マンションのバルコニー防水工事とは?必要性や工事の流れを解説
2026年6月15日 公開
マンションのバルコニーにおける防水工事は、建物全体の寿命や住環境の維持に欠かせない、重要な工事のひとつです。
防水工事は施工不良がなくても、経年劣化するため、防水機能が低下したバルコニーは、雨水が建物内部に侵入する原因となり、やがては雨漏りや構造部の劣化につながることもあります。
今回は、マンションのバルコニー防水工事について、その必要性や工事内容、注意点などをわかりやすく解説します。
マンションのバルコニーにも防水工事は必要
マンションのバルコニーは、直接雨風にさらされる場所です。
特に床面は雨がたまりやすく、防水層が劣化するとコンクリートに水が浸透し、ひび割れや雨漏りの原因になります。

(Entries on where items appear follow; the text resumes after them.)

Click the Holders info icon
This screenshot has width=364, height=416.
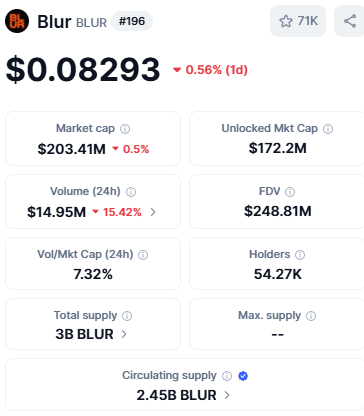point(300,255)
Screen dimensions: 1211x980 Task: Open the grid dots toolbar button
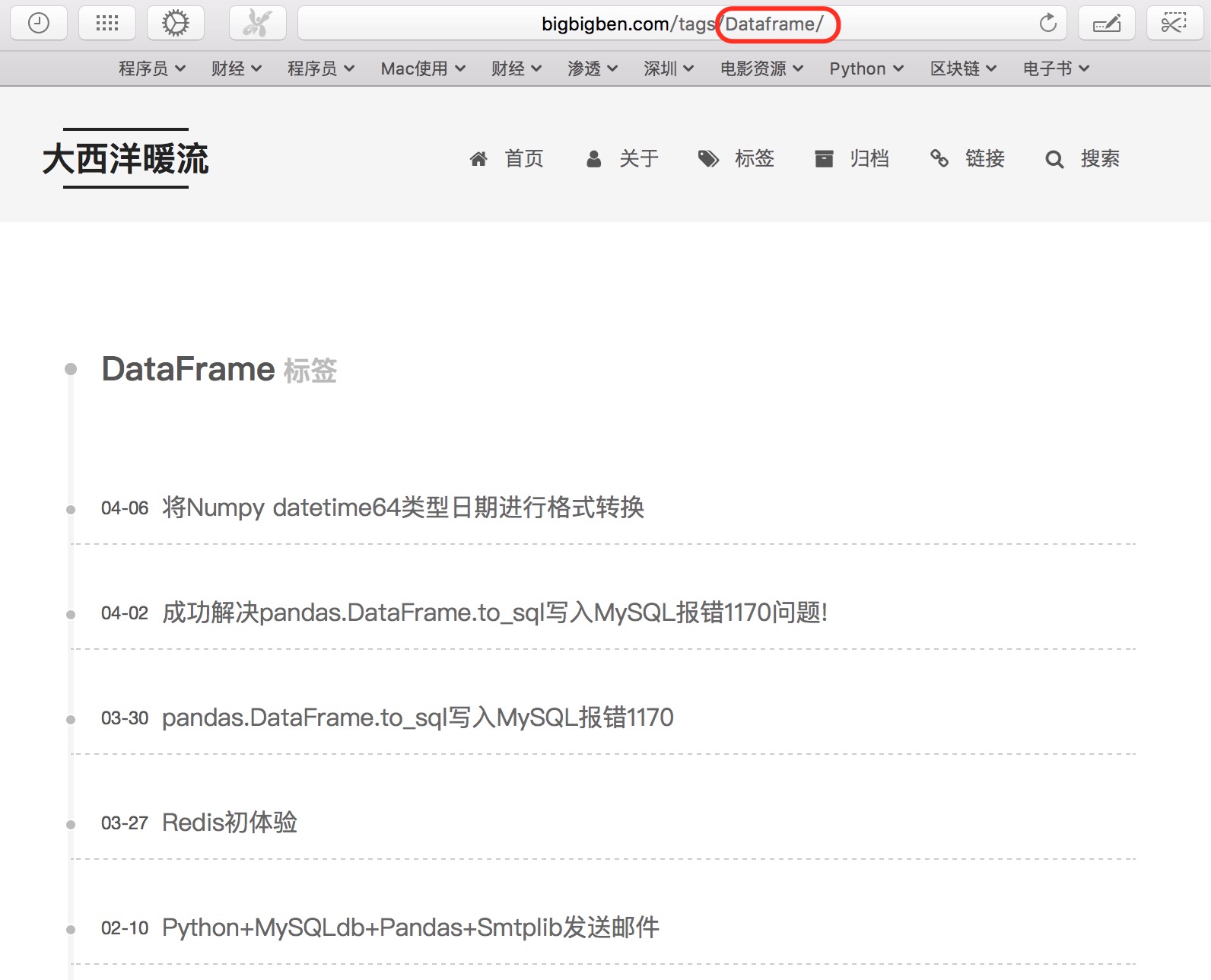pos(107,24)
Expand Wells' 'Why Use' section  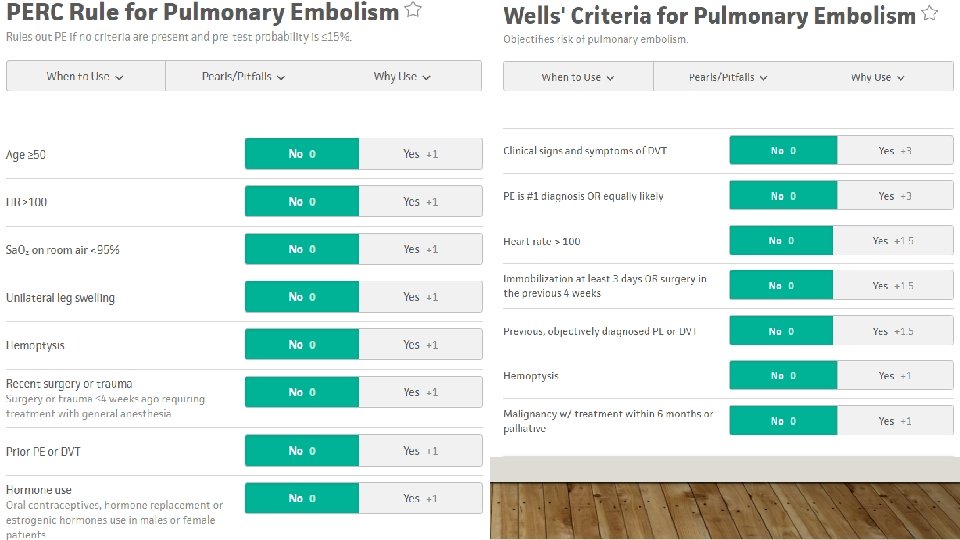pos(877,77)
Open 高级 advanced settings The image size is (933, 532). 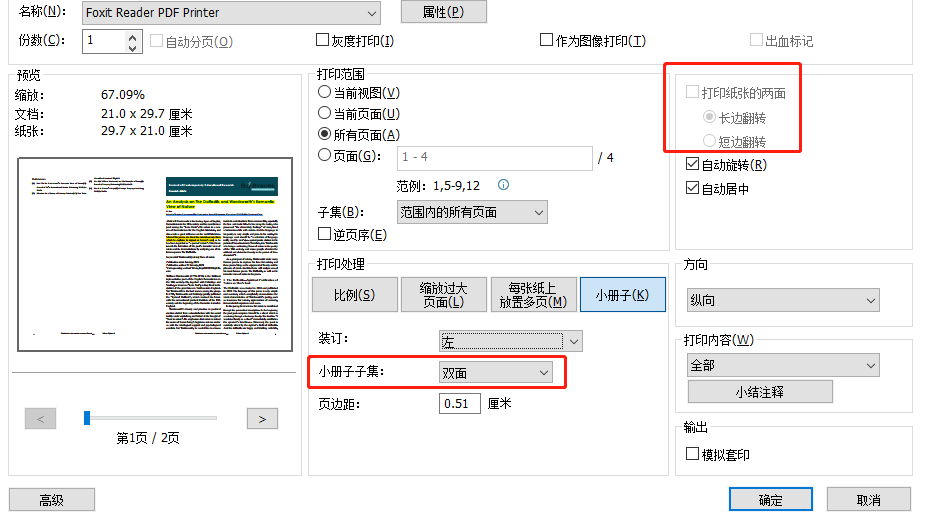click(51, 500)
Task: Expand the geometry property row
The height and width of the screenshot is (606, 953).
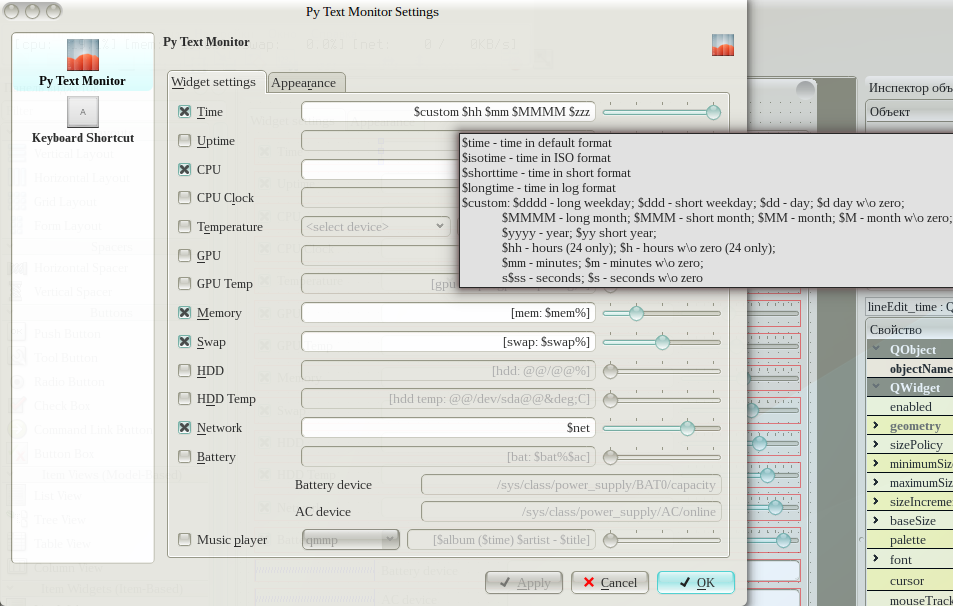Action: tap(876, 426)
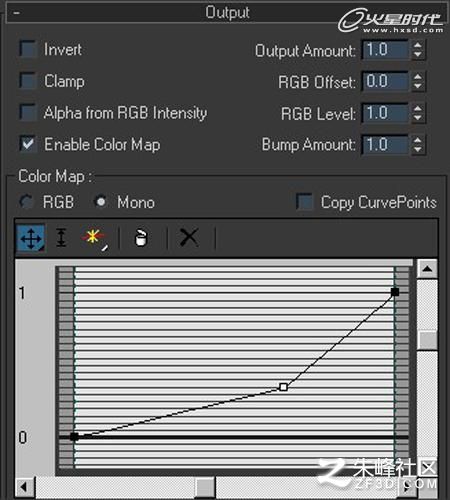Click the Delete Point X icon
450x500 pixels.
pyautogui.click(x=189, y=237)
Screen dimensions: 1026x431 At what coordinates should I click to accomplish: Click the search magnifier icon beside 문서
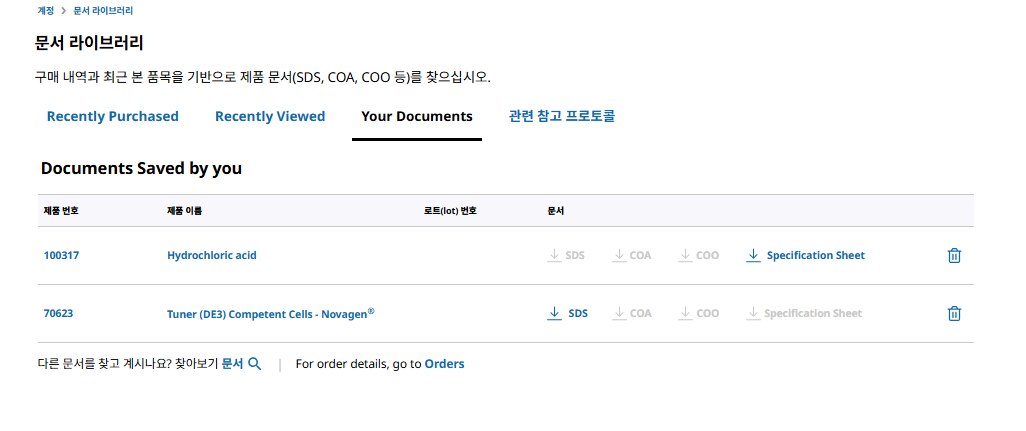tap(255, 364)
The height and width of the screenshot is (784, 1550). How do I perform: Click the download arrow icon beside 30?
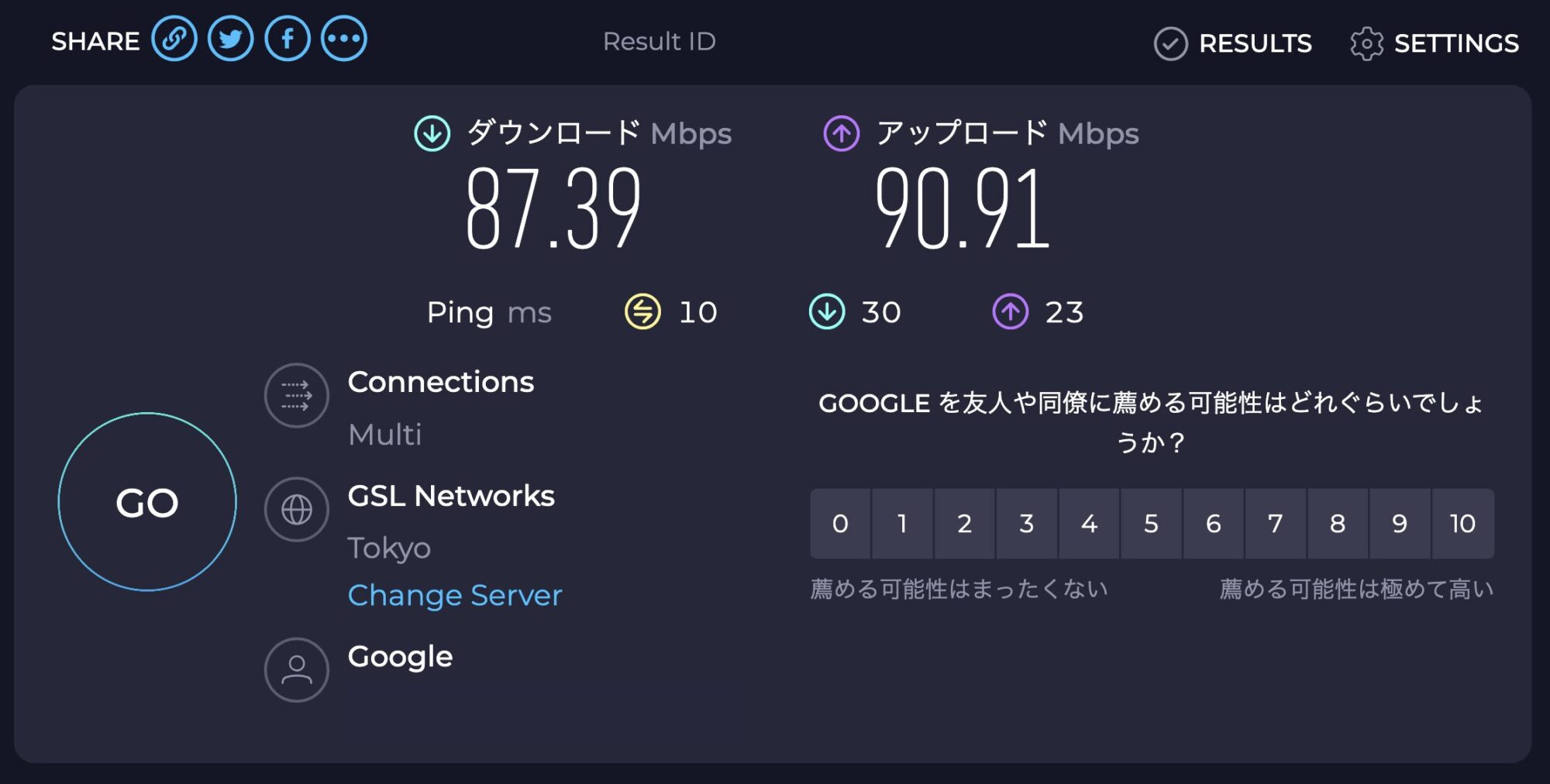(x=826, y=312)
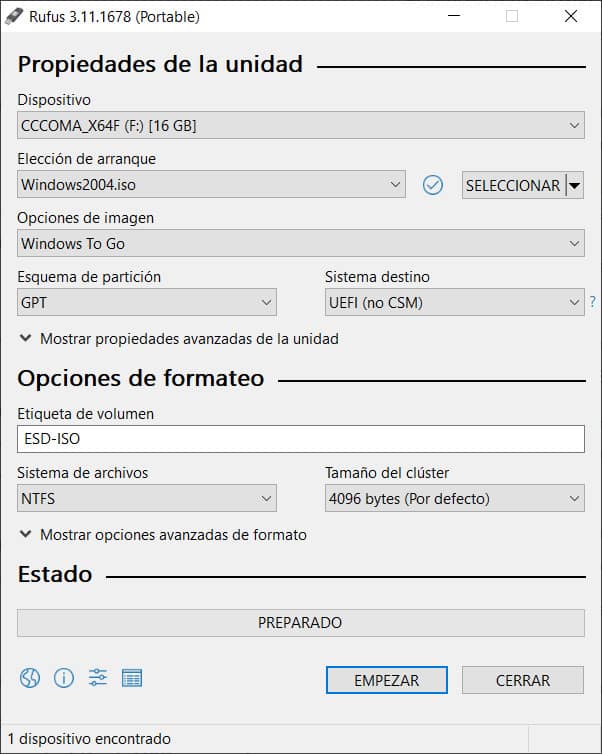The image size is (602, 754).
Task: Open the SELECCIONAR split arrow menu
Action: tap(574, 185)
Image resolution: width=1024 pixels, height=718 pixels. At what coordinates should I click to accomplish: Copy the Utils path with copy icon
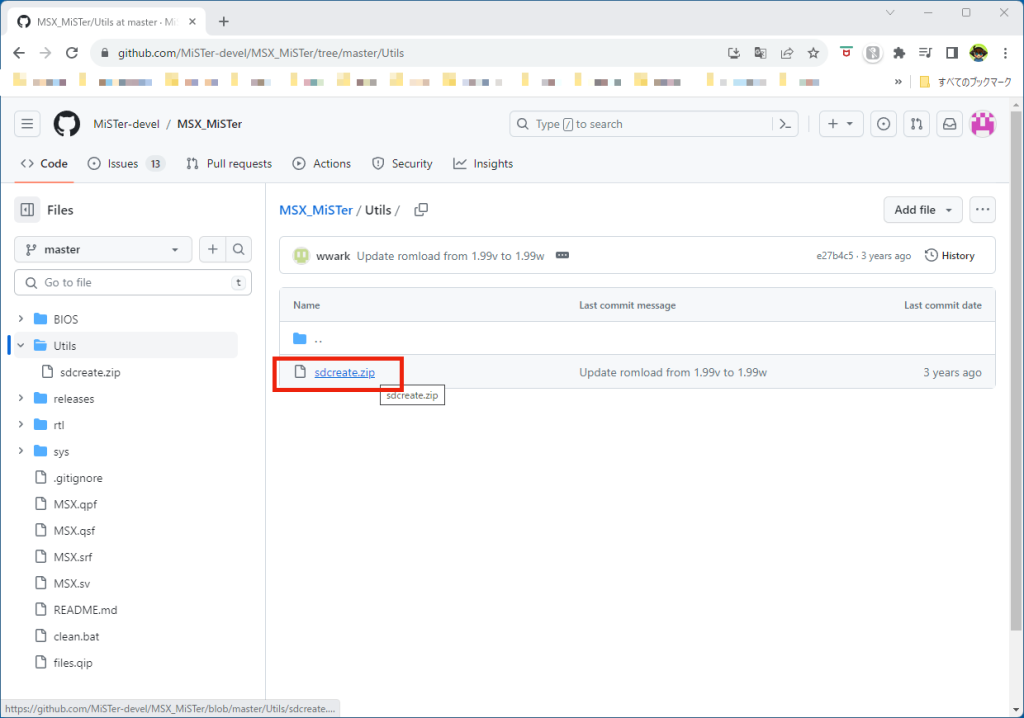tap(421, 210)
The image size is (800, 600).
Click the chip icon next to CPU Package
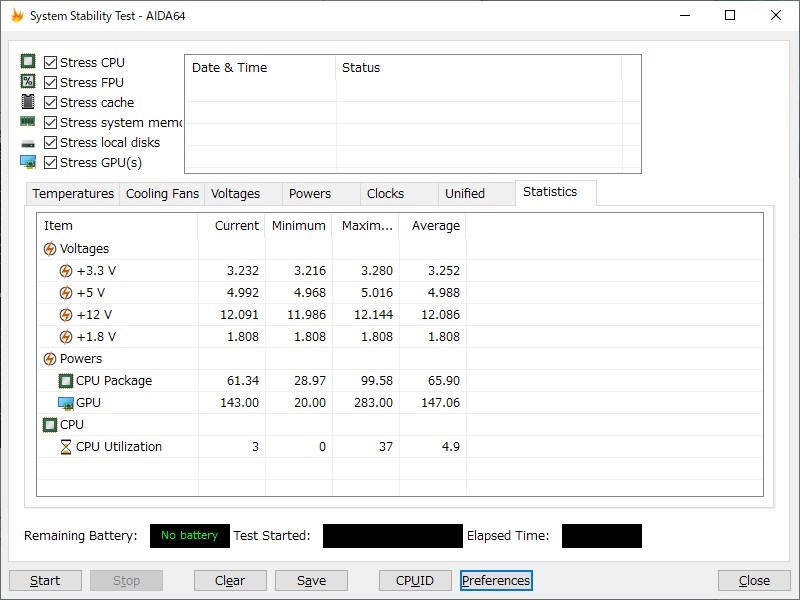[x=66, y=381]
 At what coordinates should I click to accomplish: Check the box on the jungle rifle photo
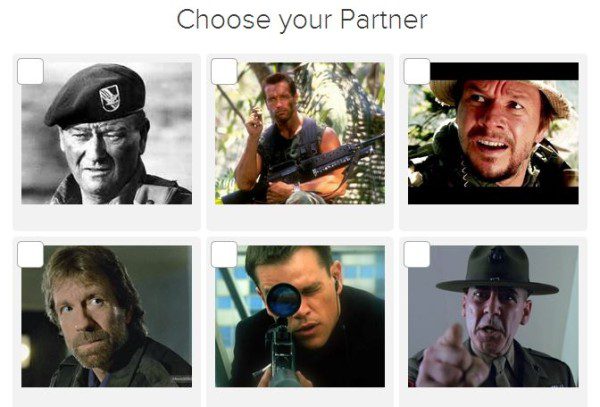click(224, 72)
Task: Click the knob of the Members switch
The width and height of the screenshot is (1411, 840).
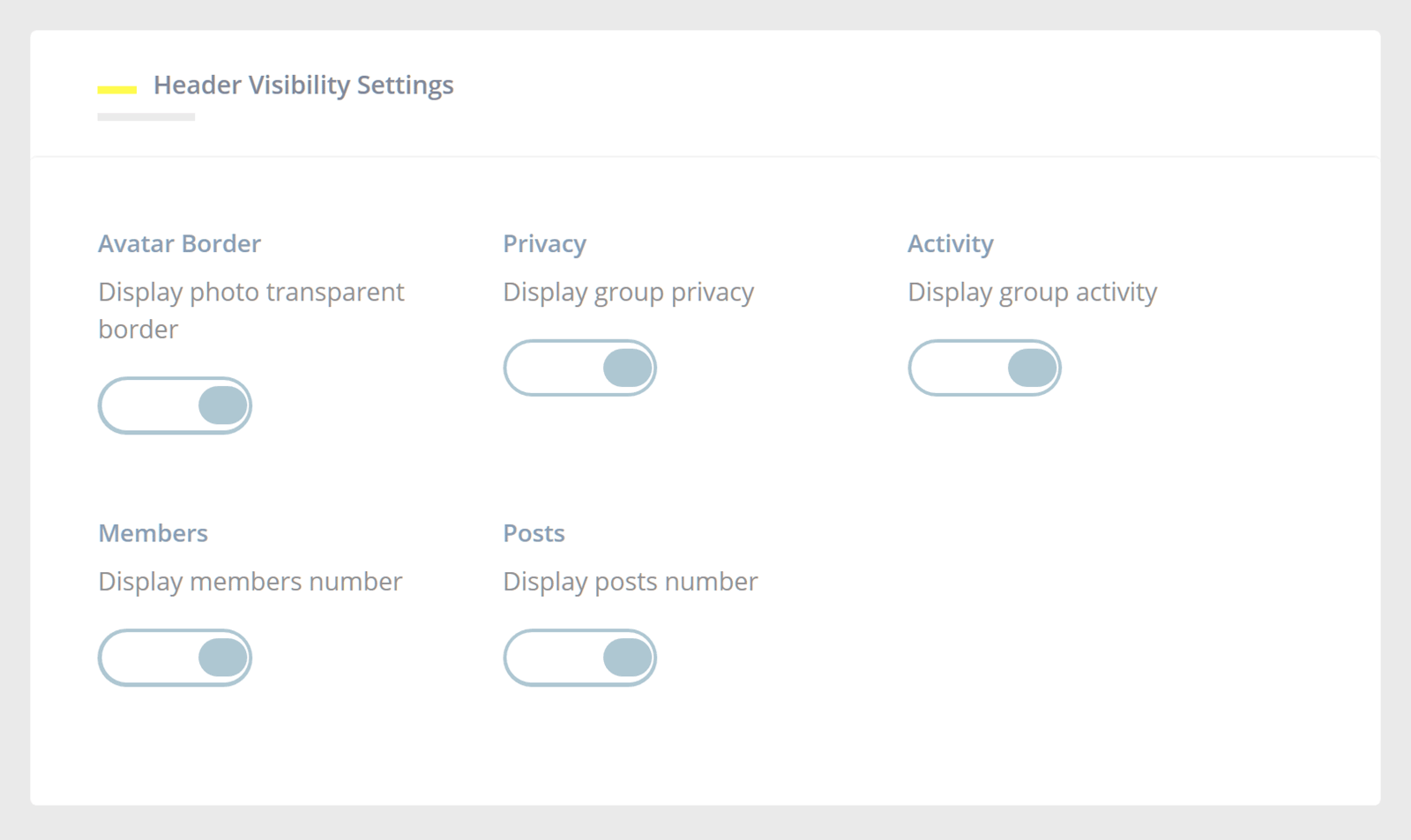Action: (x=220, y=657)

防水層の耐用年数は一般的に10~15年程度とされており、定期的な点検とメンテナンス工事で防水機能を維持することができます。
バルコニー防水の主な種類
バルコニーの防水工事には、用途や状況に応じていくつかの工法が使い分けられます。よく使われる防水工法には以下のようなものがあります。
ウレタン防水
液状のウレタン樹脂を塗って防水層を形成する方法で、複雑な形状のバルコニーにも対応可能。費用は比較的安価で、住宅用マンションでもよく採用されます。
FRP防水
繊維強化プラスチックを用いた工法で、耐久性と強度に優れています。軽量で高強度なため、歩行頻度の高いバルコニーに適しています。
シート防水
塩ビシートやゴムシートを接着または固定して施工する方法。工期が短く、施工ムラが出にくいのが特長ですが、形状が複雑なバルコニーには向きません。
防水工事の流れ
バルコニーの防水工事は、次のような流れで進められます。
現地調査・点検:既存の防水層やひび割れ、排水状況を確認
高圧洗浄:表面の汚れやカビをしっかり落とす
下地処理:ひび割れや劣化箇所を補修
防水層の施工:選んだ工法に応じて塗布またはシート貼り付け
トップコート仕上げ:紫外線や摩耗から保護するコーティング
乾燥・完了確認:しっかり乾燥させ、仕上がりをチェック
管理組合やオーナーが気をつけたいこと
マンションのバルコニーは共用部分または専有部分に該当するため、防水工事を実施する際には管理規約や管理組合との協議が必要です。特に、居住者が個人でリフォームを行う場合は、専有範囲の確認と許可申請を忘れずに行いましょう。また、大規模修繕工事の一環として計画的に実施されるケースもあるため、タイミングを見て行動するのが効率的です。
まとめ
マンションのバルコニー防水工事は、建物の寿命を延ばし、安全で快適な住環境を維持するうえで非常に重要な工事です。防水層の劣化は目に見えにくい部分もありますが、雨漏りなどが発生してからでは修繕範囲が広がり、費用もかさみます。定期的な点検と適切な工事で、トラブルを未然に防ぐことが大切です。防水工事に関して不安な点があれば、専門業者に相談し、早めの対策を講じましょう。